Noutras localidades sergipanas, também conhecida
a passagem do revoltado cearense. Neste sentido a afirmação de José Calazans (“O
Séquito de Antônio Conselheiro”, Revista FAEEBA, nº especial (Canudos), 2ª.
ed.,jan / jun, 1995) de que em Sergipe o Conselheiro e seus fanáticos
seguidores realizaram muitas obras, levantando muros de cemitérios, bem como
construindo e levantando capelas. “Não foi bem sucedido em Simão Dias e
Lagarto, onde os respectivos vigários José Joaquim Luduvice e João Batista de
Carvalho Daltro (padre Data) proibiram suas prédicas”. Foi bem recebido,
entretanto, na vila de Riachão do Dantas, onde pregou para uma multidão na
Praça da Matriz. “Da Vila, seguiu para o povoado Samba, hoje Bonfim, também em
Riachão, onde construiu a capelinha e o cemitério da localidade”. Diz ainda
Calazans que foi de Riachão do Dantas que saiu o maior número de sergipanos que
seguiram o Conselheiro.
Ainda que não tivesse se alongado por mais
localidades, vilas e povoações de Sergipe, destas acorreram inúmeros seguidores
às hostes conselheiristas.

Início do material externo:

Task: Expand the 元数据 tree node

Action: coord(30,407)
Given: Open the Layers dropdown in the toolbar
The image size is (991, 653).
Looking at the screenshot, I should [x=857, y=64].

Conforme ainda afirma José Calazans, após a guerra
de Canudos constataram que muitos enfermos eram oriundos de Itaporanga,
Itabaianinha, Tobias Barreto (Campos), Geru, Cristinápolis (Vila Cristina).
Somente os baianos superaram os sergipanos em número de seguidores. E tudo pela
atração mítica, profética e até endeusada daquele Santo Imundo. Talvez um
lunático, mas certamente um visionário.